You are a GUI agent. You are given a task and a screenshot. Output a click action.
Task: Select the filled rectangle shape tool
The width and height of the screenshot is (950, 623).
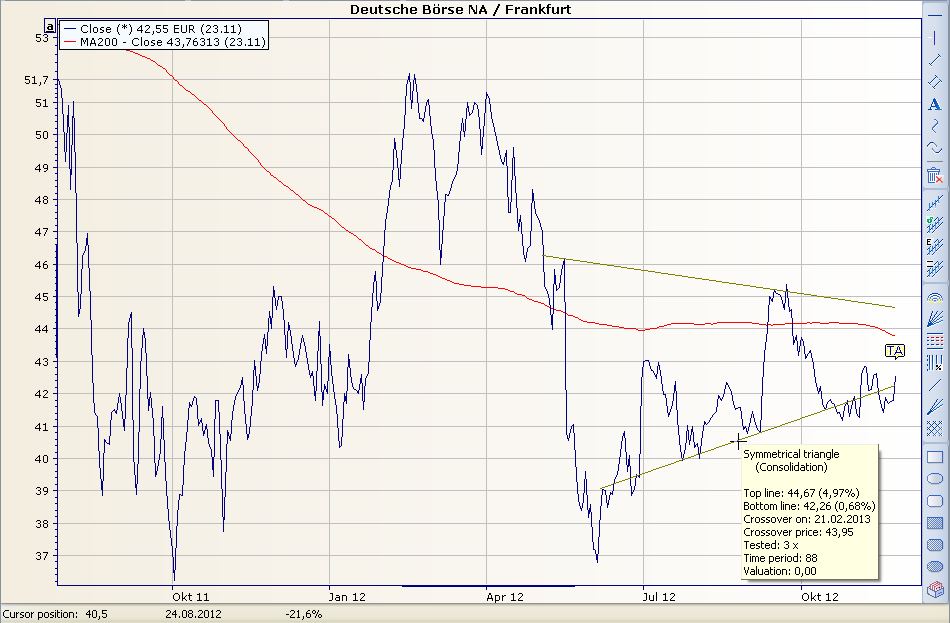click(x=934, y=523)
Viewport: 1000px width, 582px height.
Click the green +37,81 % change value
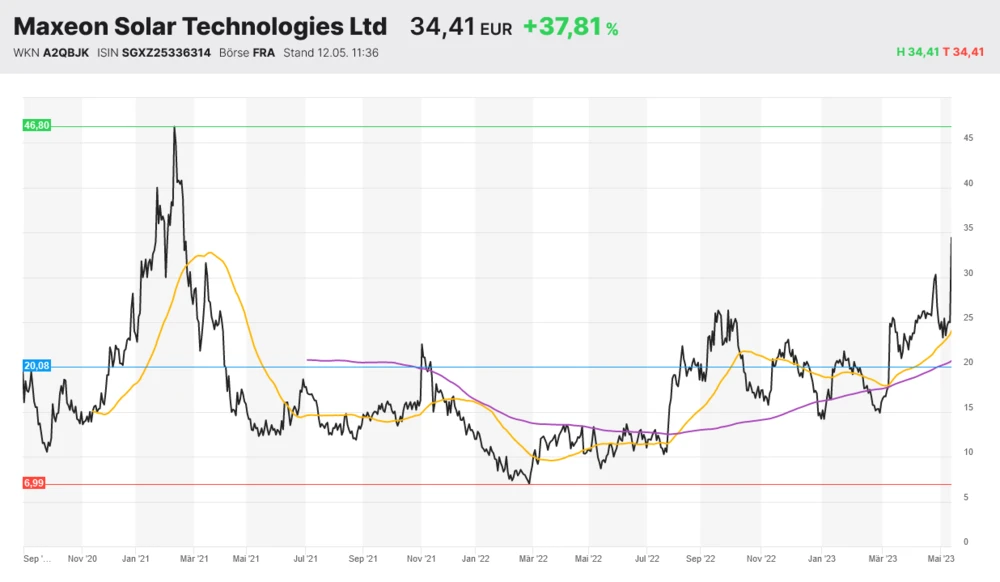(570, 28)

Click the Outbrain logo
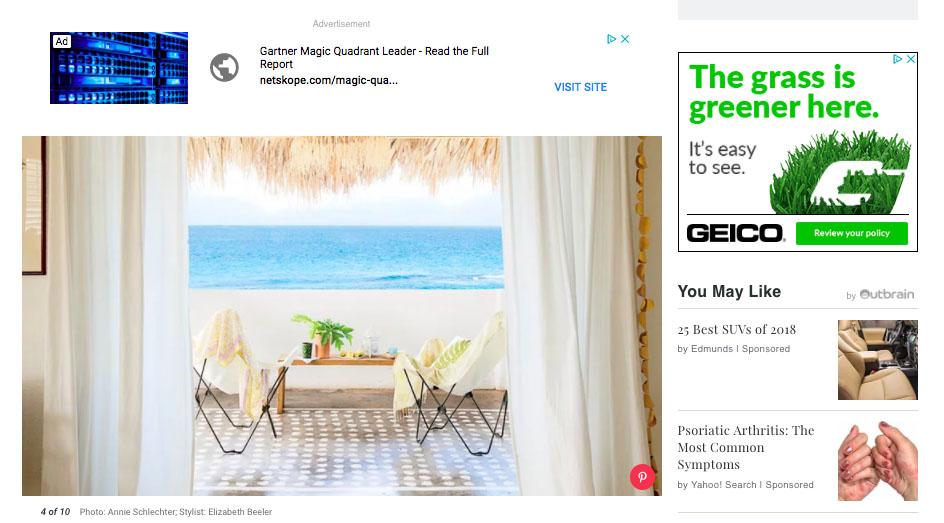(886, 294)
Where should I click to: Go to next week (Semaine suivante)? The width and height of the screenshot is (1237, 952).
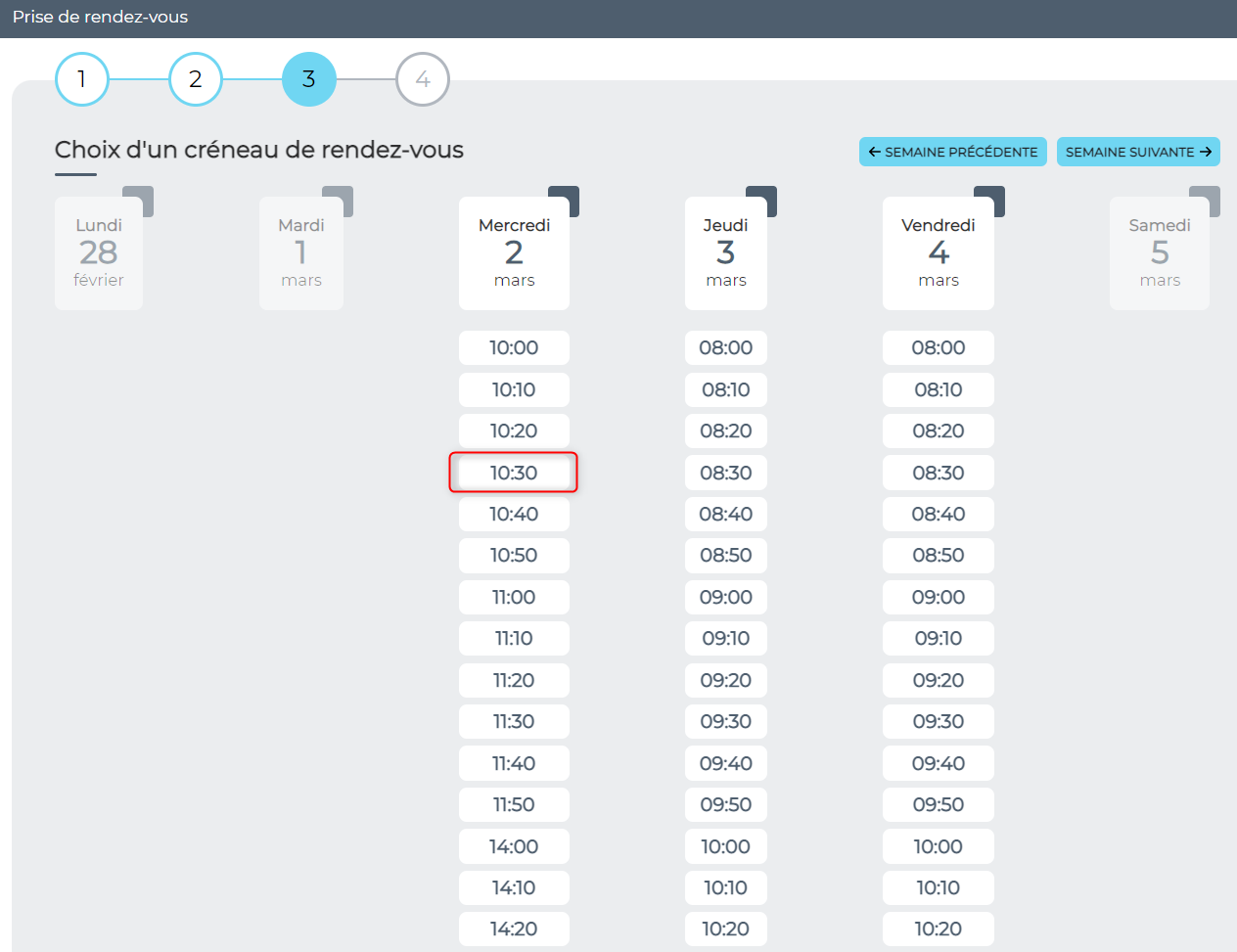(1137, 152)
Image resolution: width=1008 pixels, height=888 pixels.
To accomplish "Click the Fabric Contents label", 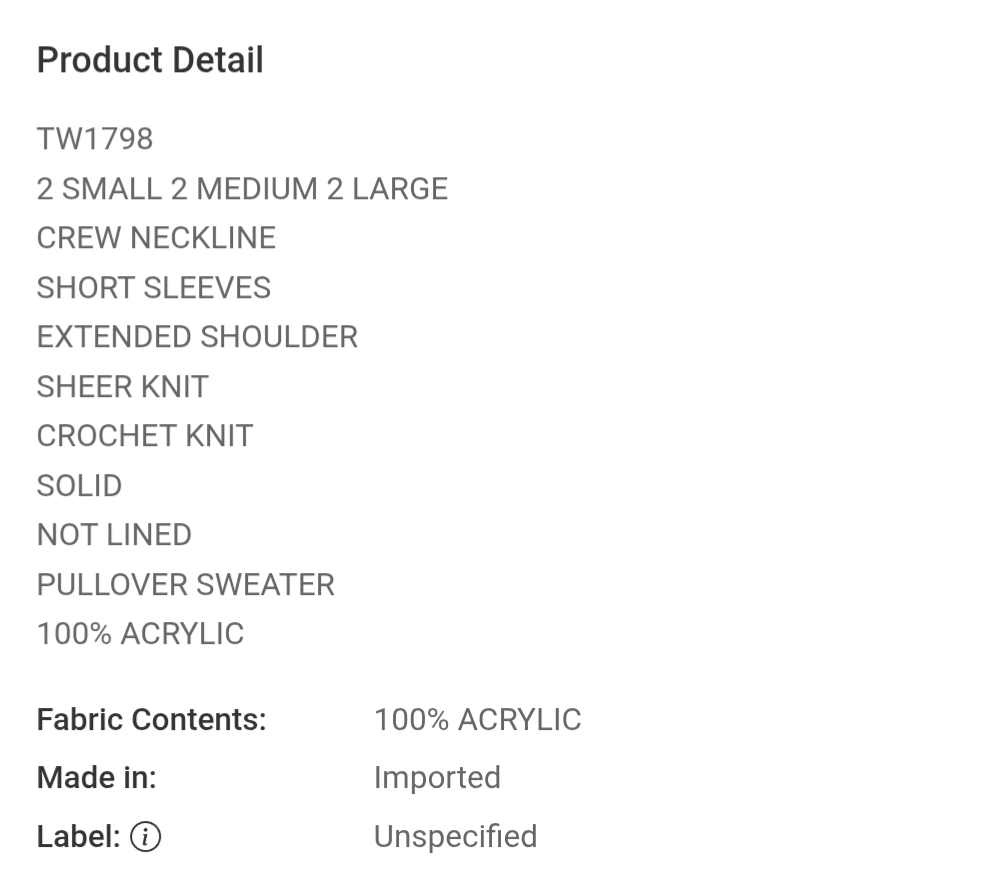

**What is required:** Start at the first line and set down all of the data exactly, passing over the pictures.

**Task response:**
You are a GUI agent. You are given a task and a screenshot. Output a click action.
Task: Select the filled rectangle shape tool
The width and height of the screenshot is (950, 623).
click(x=934, y=523)
Viewport: 1000px width, 582px height.
Click the green +37,81 % change value
(570, 28)

Click the Outbrain logo
(886, 294)
Where should I click to: Go to next week (Semaine suivante)? The width and height of the screenshot is (1237, 952).
(1137, 152)
Image resolution: width=1008 pixels, height=888 pixels.
To accomplish "Click the Fabric Contents label", 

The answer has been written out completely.